Sola lungo le strade della Francigena: «Mi sono presa del tempo per me»
La storia di Marta Maraschi, lodigiana, in viaggio questa estate in una delle zone più belle d’Italia
Viaggiare significa anche scoprirsi capaci di essere soli. Soltanto per un po’, lasciarsi alle spalle il lavoro, gli amici, la famiglia per trovare una dimensione nuova, di scoperta e di confronto con se stessi. La giovane lodigiana Marta Maraschi è partita sola, per camminare lungo il tracciato della via Francigena, tra Siena e Roma, tra piazza del Campo e San Pietro. «A parte le ultime tappe, nella periferia di Roma, il resto è un tratto bellissimo: dicono sia il più bello di tutto il percorso - racconta -. Non nego che sia stato anche faticoso dal punto di vista fisico: ho avuto problemi con i piedi e con il caldo. Purtroppo è stata una delle settimane più afose dell’estate, e lungo queste strade bianche c’è poca ombra, così partivo prestissimo al mattino per arrivare il prima possibile». Più semplici, invece, le questioni organizzative: ovviamente, era necessario prenotare gli ostelli con due o tre giorni di anticipo, e non arrivare all’ultimo minuto, perché con la pandemia ci sono meno strutture aperte e meno posti per via del distanziamento.

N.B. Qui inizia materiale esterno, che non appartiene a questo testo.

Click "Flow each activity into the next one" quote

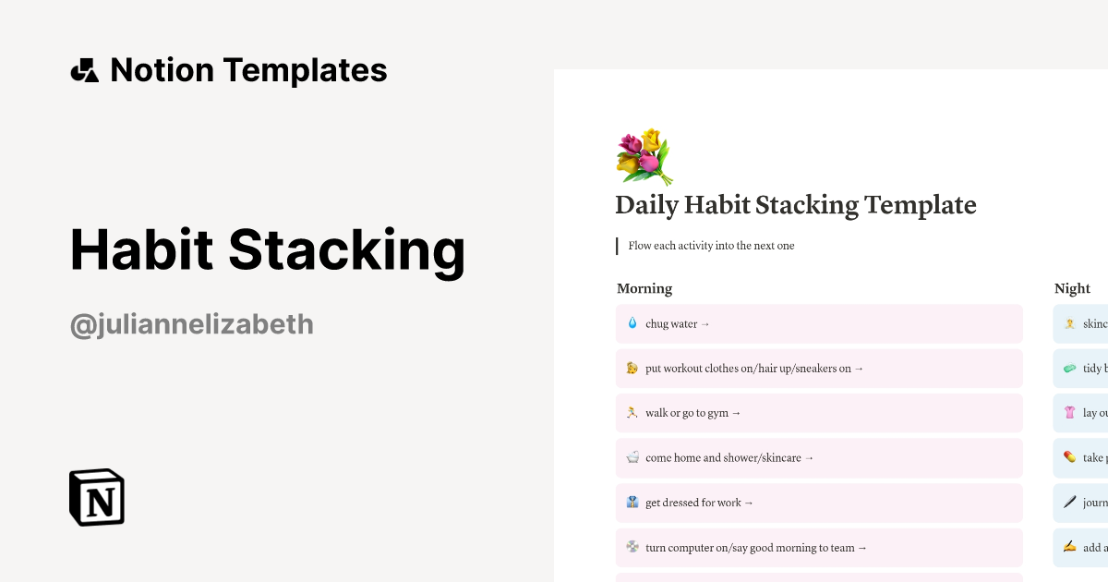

Ma oltre alle questioni pratiche, camminare significa avere un sacco di tempo per pensare, o anche per non pensare a niente. «Ho apprezzato la possibilità di stare per i fatti miei senza pensare a nulla - spiega Marta -. È un’occasione per staccare il cervello. Tante volte uno è sballottato da mille cose, qui invece sei concentrato sul momento. Io non avevo mai fatto un cammino di più giorni, e per me questo viaggio è stata proprio una occasione per staccare dalla routine e prendermi del tempo per me». Il fatto di essere da soli amplifica questa sensazione e questa opportunità. «Sul cammino si incontrano tante persone, ma sta a te scegliere se camminare con loro, se staccarti e incontrarle di nuovo la sera, oppure mai più». I tuoi tempi, ancor più che i chilometri, sono la misura del cammino. Tempi che dipendono dall’allenamento, dalla forza di volontà, dal peso dello zaino, dal caldo della giornata, o anche solamente dal desiderio di fermarsi ad ammirare un paesaggio, di rallentare per riprendere fiato o per aspettare qualcuno, correre più forte per inseguire un miraggio o per raggiungere la meta prima di sera. Nella consapevolezza che, come piccole tartarughe, tutto quello di cui si ha bisogno è sulla schiena, nello zaino che diventa «bene preziosissimo» nonostante il suo peso sia un fastidio a volte insopportabile, quando i chilometri cominciano a diventare tanti e la stanchezza inizia a farsi sentire. «In tutto ho percorso 267 chilometri in quattordici giorni - afferma -. Non mi ero allenata. Avevo camminato prima, ma non a sufficienza da avere la costanza per camminare per più giorni di fila. Forse questo è stato un limite, ma non mi ha impedito di arrivare a destinazione».